The cats beg in the kitchen for food; children beg in the store for candy, husbands beg for favors, wives beg to be listened to. Singles beg God for good mates — or wisely thank God that they don’t have them — less begging.

And people beg for money.  A lot these days.

The other day a man came to me begging for some cash I told him, “No, I’m not going to give you any.” He left, mad.

A younger person looking on asked me why I didn’t give him anything. She said to me, “He said that his wife is pregnant and stranded on the freeway with no gas.’

“I don’t believe it,” I said. “He lied.”

“How can you tell?”she asked.

“When he began by telling me that at one time he was in the NFL I got a clue. When he rolled out the ‘pregant wife stranded on the freeway’  my suspicions geared up, but when he pretty much demanded I help him, then I figured thatI was up against a seasoned manipulator, who really wasn’t that good at begging.”

What if I was wrong?

Then maybe I’ll burn in hell for not helping him — or maybe not. I’m much not afraid because of what I know about God.  God is a God of mercy, and of truth, and He’s not that much into begging.

Well, you might ask: What about the parable of the  persistent widow? Wasn’t she rewarded for persistent begging.

Yes, but what about the man Jesus told to take up his mat and walk? He had to do something himself, for himself, before God helped him. And in the Old Testament, the Jewish people certainly didn’t gain much from begging. The were exiled when they proved to be unfaithful to God.

I do believe that God is into answering requests — and responsibility.

The other day a woman came to my office with one eye socket empty. That was interesting. She looked me full in the face and asked for money. I didn’t giver her any.

I have to confess that it crossed my mind that she had her glass eye in her backpack, and that she took it out just before she came into see me. Maybe I was wrong. Maybe I’ve read too much Flannery O’Connor, but I couldn’t help but feel that I was being manipulated.

In the current Presidential election this very  issue is at stake. Do we give people stuff, or do we expect them to step up and take care of themselves?

I know the right answer.

Both.

I felt good the other day when my wife again mailed off our monthly check to pay the fees of four children attending schoool in Tijuana. I like myself when I put other people’s kids through a school they otherwise could not afford. This is a good thing to do.

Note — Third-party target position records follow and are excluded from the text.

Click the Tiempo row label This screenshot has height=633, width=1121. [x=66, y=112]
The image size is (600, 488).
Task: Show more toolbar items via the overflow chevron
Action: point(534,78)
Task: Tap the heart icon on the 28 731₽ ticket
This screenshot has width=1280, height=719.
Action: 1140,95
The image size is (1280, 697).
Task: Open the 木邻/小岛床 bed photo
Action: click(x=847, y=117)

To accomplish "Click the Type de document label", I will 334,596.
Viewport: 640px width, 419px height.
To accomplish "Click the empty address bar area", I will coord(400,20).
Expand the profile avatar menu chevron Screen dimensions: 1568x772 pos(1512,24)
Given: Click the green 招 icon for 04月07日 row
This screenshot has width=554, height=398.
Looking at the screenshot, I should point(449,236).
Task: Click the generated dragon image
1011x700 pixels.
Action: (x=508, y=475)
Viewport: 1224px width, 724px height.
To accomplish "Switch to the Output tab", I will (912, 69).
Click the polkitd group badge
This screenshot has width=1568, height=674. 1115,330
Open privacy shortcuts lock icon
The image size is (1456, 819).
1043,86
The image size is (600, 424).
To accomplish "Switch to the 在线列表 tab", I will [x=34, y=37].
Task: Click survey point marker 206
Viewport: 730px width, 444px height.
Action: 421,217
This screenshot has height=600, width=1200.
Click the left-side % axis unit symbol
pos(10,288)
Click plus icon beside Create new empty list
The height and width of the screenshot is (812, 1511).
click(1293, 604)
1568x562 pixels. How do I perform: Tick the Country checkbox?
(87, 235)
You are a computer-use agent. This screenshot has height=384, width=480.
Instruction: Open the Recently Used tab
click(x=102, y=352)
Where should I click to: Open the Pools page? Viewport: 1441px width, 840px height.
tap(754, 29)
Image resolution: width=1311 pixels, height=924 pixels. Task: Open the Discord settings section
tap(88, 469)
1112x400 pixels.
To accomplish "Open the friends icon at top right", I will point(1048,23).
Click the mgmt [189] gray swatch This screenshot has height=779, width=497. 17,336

Foster children, the aged, the oppressed, the abused, the sick — we have lost all heart, all touch with reality and all Christian compassion if we think that everybody can and must take care themselves. They can’t. We must.

But, despite that, next week I’ll probably tell some person who comes to my office begging, “No.”  I do not believe that generosity makes a good partnersship with  stupidity, and I think that the good cease being good when they begin to take their marching orders from liars snd manipulators.

I’ll say “no’ and be okay with that if it seems to me that the missing glass eyeball is in the sack that they brought into the office with them.